Ray’s Stark Review of FTX’s Bankruptcy Mess
On November 17, John Ray, the freshly appointed chief executive of FTX Group, opened the court file with a no‑frills, “complete failure” audit of the collapsed crypto giant. He compared the chaos to the worst of his 40‑year career—including that infamous Enron debacle—and claimed nothing in the past had eroded corporate controls or trustworthy financial info so thoroughly.
What Went Wrong?
- FTX borrowed US$10 billion from its customers to bail out Alameda Research, the hedge fund whose risky bets blown up.
- When the value of FTT—FTX’s internal token—plummeted, a surge of withdrawals crashed the company into insolvency.
- Alameda’s side: an entity loaned US$2.3 billion to FTX, while the founders and top execs borrowed US$1.6 billion from the same entity.
- Personal perks: FTX funds paid for houses, cars, and other goodies for employees and advisors—often sandwiched into payroll without proper loan documentation.
- “Ghost” payments: staff tendered requests via an online chat, with supervisors approving them through personalized emojis—a soft‑glide on solid internal controls.
- Communication crumbles: the chief used auto‑delete apps and encouraged the crew to do the same, leaving little trace of his decisions.
Financial Statements Gone Wild
Most audited books were incredibly spotty. Ray flagged serious doubts about the ones that were, because they relied on Prager Metis, an accounting firm that popped out of the Metaverse platform Decentraland. Even the so‑called “audit” has nothing to do with standard accounting practices.
Misleading Talk and a Bit of Rewind
In a Twitter exchange, the former CEO was caught making erratic and misleading statements. A Vox interview the week before intended to show remorse turned into an attempt at back‑tracking, with Bankman‑Fried claiming he was merely “venting.”
Who’s Left to Dig?
FTX’s roster: about a million U.S. users plus dozens of thousands overseas. How many recover their digital dough now that the bankruptcy proceedings are in motion remains to be seen.

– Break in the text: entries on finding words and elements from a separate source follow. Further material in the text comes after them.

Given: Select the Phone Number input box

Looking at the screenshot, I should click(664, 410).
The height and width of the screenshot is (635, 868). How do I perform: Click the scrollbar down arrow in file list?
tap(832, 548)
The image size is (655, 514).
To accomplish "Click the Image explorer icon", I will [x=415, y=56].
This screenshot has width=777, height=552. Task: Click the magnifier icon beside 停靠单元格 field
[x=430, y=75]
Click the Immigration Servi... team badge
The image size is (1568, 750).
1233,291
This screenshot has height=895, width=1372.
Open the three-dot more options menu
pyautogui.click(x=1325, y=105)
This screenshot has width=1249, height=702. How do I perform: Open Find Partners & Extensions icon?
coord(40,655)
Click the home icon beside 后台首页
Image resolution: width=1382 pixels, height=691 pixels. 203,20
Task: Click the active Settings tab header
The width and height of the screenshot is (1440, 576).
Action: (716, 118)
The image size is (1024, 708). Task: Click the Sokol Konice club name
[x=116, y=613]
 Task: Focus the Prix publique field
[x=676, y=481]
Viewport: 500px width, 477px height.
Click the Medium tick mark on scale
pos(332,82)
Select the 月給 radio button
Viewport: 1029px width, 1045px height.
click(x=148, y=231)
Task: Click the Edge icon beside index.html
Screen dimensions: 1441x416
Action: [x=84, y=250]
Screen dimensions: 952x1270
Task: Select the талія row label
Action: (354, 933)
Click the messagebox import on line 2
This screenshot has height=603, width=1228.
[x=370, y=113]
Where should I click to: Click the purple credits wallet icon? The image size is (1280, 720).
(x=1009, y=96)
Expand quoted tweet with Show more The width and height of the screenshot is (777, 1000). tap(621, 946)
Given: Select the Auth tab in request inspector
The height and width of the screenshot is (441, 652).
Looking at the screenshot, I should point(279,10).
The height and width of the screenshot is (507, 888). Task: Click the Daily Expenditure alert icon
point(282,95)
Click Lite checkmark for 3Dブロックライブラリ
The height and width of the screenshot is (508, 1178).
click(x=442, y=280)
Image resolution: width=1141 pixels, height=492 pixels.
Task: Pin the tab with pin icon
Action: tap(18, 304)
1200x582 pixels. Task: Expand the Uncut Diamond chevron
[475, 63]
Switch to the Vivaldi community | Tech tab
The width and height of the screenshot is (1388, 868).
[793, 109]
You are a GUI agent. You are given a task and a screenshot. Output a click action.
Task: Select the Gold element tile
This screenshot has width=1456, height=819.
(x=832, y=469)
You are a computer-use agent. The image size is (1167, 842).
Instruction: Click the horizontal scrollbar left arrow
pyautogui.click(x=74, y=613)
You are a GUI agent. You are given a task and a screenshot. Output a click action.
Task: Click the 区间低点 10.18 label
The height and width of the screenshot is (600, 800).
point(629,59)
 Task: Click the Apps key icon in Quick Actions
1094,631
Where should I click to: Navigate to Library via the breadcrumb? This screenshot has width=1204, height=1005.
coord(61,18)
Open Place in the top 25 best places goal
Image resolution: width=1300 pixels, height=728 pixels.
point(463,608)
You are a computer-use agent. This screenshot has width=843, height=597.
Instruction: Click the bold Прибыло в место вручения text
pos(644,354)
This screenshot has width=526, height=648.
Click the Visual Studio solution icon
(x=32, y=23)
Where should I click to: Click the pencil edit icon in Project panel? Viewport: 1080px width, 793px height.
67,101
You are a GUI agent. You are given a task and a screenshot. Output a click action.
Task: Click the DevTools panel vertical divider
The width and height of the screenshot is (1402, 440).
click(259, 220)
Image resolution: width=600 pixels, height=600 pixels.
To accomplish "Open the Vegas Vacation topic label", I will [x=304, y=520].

Bottom line: Ray’s opening report paints a stark picture of a leadership team that practically forgot the safe‑guards that should tether any financial enterprise. The full fallout is still unfolding, but the headlines are clear: FTX was a case study in how not to write bookkeeping rules.
‘Misplaced’
FTX’s Shockwave: Investors and Regulators Catch Their Breath
Temasek Holdings, the Singapore state investor that got its hands on FTX, didn’t hold back. When the platform announced a US$275 million write‑down, Temasek’s spokesperson slammed Sam Bankman‑Fried, saying the deal was a clear indicator of a “misplaced belief” in the founder’s decision‑making.
Who’s on the Cut‑Off List
- SoftBank Vision Fund – wrote down its stake to zero.
- Sequoia Capital – followed suit and wiped the investment entirely.
- Other global players are feeling the tremors as the FTX collapse ripples outward.
Crypto’s Red‑Jack and the Market’s Yellow‑Bee
Genesis Global Capital, a major crypto lender, froze all customer redemptions. The company blamed the extreme market dislocation and the loss of confidence sparked by FTX’s implosion. In other words, they’re saying, “We can’t let you pull your money out right now because the whole industry is in a frenzy.”
Regulators Jump Into the Ring
Policymakers worldwide got into action by Thursday, drafting emergency responses to FTX’s fiasco. Singapore’s finance minister warned that the collapse raises “very serious allegations that amount to potential fraud.” That’s a mouthful that basically says, “We’re not sure this all happened under legal pretences.”
In Indonesia, crypto exchanges were instructed to halt all FTX token trading. Meanwhile, in Brazil, crypto advocates leveraged the FTX disaster to push lawmakers for a bill that would tighten oversight of the sector.
What’s Next for Customers
With FTX now in bankruptcy or liquidation, the next phase involves figuring out how customers can reclaim or settle their claims. Stay tuned for updates as the legal and financial machinery gears up to sort out the mess.
Sorry for the drama, FTX community — it’s all part of the whirlwind that follows a high‑profile collapse.